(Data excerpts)
[Start of Attachment]
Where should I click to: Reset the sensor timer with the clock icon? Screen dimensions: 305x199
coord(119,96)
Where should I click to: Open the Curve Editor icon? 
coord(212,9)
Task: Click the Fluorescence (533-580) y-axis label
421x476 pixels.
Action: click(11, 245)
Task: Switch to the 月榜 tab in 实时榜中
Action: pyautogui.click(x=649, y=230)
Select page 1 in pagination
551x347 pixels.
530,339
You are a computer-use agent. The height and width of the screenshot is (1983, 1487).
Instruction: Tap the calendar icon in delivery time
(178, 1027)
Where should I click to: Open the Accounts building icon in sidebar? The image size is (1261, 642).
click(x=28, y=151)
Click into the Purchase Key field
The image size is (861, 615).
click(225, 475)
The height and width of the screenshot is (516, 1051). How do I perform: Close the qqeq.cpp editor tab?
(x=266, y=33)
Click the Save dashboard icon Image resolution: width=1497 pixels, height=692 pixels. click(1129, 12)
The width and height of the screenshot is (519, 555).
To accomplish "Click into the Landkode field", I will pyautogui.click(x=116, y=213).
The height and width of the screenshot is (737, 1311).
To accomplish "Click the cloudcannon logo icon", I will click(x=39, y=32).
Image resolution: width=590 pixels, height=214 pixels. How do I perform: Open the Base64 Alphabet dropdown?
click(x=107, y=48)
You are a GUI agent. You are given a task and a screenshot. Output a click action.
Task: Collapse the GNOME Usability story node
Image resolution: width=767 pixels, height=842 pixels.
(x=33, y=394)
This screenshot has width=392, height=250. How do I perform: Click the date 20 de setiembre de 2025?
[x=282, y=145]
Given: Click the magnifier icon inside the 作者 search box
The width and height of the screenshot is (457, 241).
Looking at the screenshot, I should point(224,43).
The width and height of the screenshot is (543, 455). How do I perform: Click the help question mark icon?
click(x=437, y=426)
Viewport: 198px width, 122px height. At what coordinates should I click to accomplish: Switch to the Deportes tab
[End of Attachment]
Return every record, word for word.

» **Response**:
Where should I click to: Reset the sensor timer with the clock icon? Screen dimensions: 305x199
coord(119,96)
Where should I click to: Open the Curve Editor icon? 
coord(212,9)
Task: Click the Fluorescence (533-580) y-axis label
421x476 pixels.
Action: click(11, 245)
Task: Switch to the 月榜 tab in 实时榜中
Action: pyautogui.click(x=649, y=230)
Select page 1 in pagination
551x347 pixels.
530,339
You are a computer-use agent. The height and width of the screenshot is (1983, 1487).
Instruction: Tap the calendar icon in delivery time
(178, 1027)
Where should I click to: Open the Accounts building icon in sidebar? The image size is (1261, 642).
click(x=28, y=151)
Click into the Purchase Key field
The image size is (861, 615).
click(225, 475)
The height and width of the screenshot is (516, 1051). How do I perform: Close the qqeq.cpp editor tab?
(x=266, y=33)
Click the Save dashboard icon Image resolution: width=1497 pixels, height=692 pixels. click(1129, 12)
The width and height of the screenshot is (519, 555).
To accomplish "Click into the Landkode field", I will pyautogui.click(x=116, y=213).
The height and width of the screenshot is (737, 1311).
To accomplish "Click the cloudcannon logo icon", I will click(x=39, y=32).
Image resolution: width=590 pixels, height=214 pixels. How do I perform: Open the Base64 Alphabet dropdown?
click(x=107, y=48)
You are a GUI agent. You are given a task and a screenshot. Output a click action.
Task: Collapse the GNOME Usability story node
Image resolution: width=767 pixels, height=842 pixels.
(x=33, y=394)
This screenshot has width=392, height=250. How do I perform: Click the date 20 de setiembre de 2025?
[x=282, y=145]
Given: Click the magnifier icon inside the 作者 search box
The width and height of the screenshot is (457, 241).
Looking at the screenshot, I should point(224,43).
The width and height of the screenshot is (543, 455). How do I perform: Click the help question mark icon?
click(x=437, y=426)
Viewport: 198px width, 122px height. At what coordinates should I click to accomplish: Switch to the Deportes tab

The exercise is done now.